Al di là di quello che è stato detto e di quello che si potrebbe dire, chi prende le frequenze di Rai Educational ha avuto la possibilità di accendere, a qualsiasi ora del giorno e della notte, il televisore, sintonizzandosi sulla Parola di Dio.
La parola del Padre, proclamata con le voci diverse dei diversi uomini che popolano la Terra, è stata un leit motiv che ha fatto da colonna sonora alla vita di milioni di persone, durante l’ultima settimana. Come una musica di sottofondo che accompagna la gente mentre lavora, mangia, scrive, legge, dorme e sogna.
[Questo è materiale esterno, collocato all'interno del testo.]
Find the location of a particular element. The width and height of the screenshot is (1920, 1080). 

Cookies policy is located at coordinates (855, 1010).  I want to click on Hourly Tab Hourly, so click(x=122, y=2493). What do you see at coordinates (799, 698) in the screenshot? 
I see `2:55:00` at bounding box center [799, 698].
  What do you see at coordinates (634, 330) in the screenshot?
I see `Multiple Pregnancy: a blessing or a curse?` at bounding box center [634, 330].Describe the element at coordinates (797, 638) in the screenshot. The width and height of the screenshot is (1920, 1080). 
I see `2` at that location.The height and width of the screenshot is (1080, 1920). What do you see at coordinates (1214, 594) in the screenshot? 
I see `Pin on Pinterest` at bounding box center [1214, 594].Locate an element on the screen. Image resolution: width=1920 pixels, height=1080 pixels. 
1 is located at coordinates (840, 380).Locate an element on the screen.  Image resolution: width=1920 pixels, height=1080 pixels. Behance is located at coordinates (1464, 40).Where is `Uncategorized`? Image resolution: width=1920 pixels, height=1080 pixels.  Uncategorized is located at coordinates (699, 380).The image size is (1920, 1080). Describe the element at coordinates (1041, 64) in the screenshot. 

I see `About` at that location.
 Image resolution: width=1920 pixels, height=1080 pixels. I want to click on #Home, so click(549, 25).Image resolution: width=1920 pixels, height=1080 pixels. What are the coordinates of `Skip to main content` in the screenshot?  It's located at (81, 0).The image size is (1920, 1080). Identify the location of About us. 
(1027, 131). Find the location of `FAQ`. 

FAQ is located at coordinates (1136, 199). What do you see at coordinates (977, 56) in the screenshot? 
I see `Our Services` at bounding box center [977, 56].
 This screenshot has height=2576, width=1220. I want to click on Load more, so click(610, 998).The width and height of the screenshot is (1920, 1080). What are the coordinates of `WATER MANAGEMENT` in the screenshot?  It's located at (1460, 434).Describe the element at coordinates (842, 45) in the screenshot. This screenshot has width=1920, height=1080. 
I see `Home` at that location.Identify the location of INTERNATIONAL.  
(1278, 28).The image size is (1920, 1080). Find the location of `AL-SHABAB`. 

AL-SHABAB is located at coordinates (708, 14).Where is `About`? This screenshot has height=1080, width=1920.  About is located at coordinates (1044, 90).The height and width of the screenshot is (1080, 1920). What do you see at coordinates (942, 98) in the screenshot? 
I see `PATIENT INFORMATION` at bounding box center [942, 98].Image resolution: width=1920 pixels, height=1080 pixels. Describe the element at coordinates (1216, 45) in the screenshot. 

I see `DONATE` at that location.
Un flusso ininterrotto. Una voce sussurrata all’orecchio che non si stanca mai di dirci quanto ci ami.
Riflettendo su quanto la musica accompagni i nostri movimenti e le nostre giornate, soprattutto dopo la diffusione di i-pod e lettori mp3, ho immaginato ragazzi che mentre fanno jogging, o camminano per strada, o prendono la metropolitana, si sintonizzano col loro i-pod “divino” sulla parola di Dio. E la ascoltano, come fosse musica, guardando negli occhi le persone che incontrano, quelle che sfiorano, quelle che vedono sedute o in piedi, silenziose o urlanti, sorridenti o pensierose. E quando tornano a casa non staccano l’i-pod dalle orecchie, ma lasciano che il flusso di parole scorra, anche mentre mangiano, anche mentre studiano, perfino quando vanno a dormire. E dopo un po’ nemmeno le parole contano più, rimane solo la voce, quella che parla al cuore e non all’orecchio, quella che anche nel sonno, quando il cervello va a dormire, continua ad accarezzare l’anima. Ogni giorno, ogni notte. Fino a quando ci si dimentica perfino di avere l’i-pod alle orecchie. Perché ormai fa parte di noi.
Se tutto ciò è un’utopia, sarebbe bello che quello che è accaduto questa settimana avesse comunque risvegliato nei cuori sopiti degli uomini il desiderio di riscoprire la Parola. Magari leggendola la mattina, prima di andare all’università, o la sera, quando si torna da lavoro. Come una piccola sorsata d’acqua rigenerante tra una fatica e l’altra. Come la Nona di Beethoven ascoltata in pausa-pranzo. Se non altro, quest’avventura televisiva ci ha ricordato che, quando vogliamo, possiamo “accendere il televisore biblico” e ascoltare Dio (basta recuperare il libro delle sacre Scritture che teniamo sullo scaffale in alto a destra pieno di polvere). Senza limiti d’orario. Ovunque ci troviamo. Giorno e notte.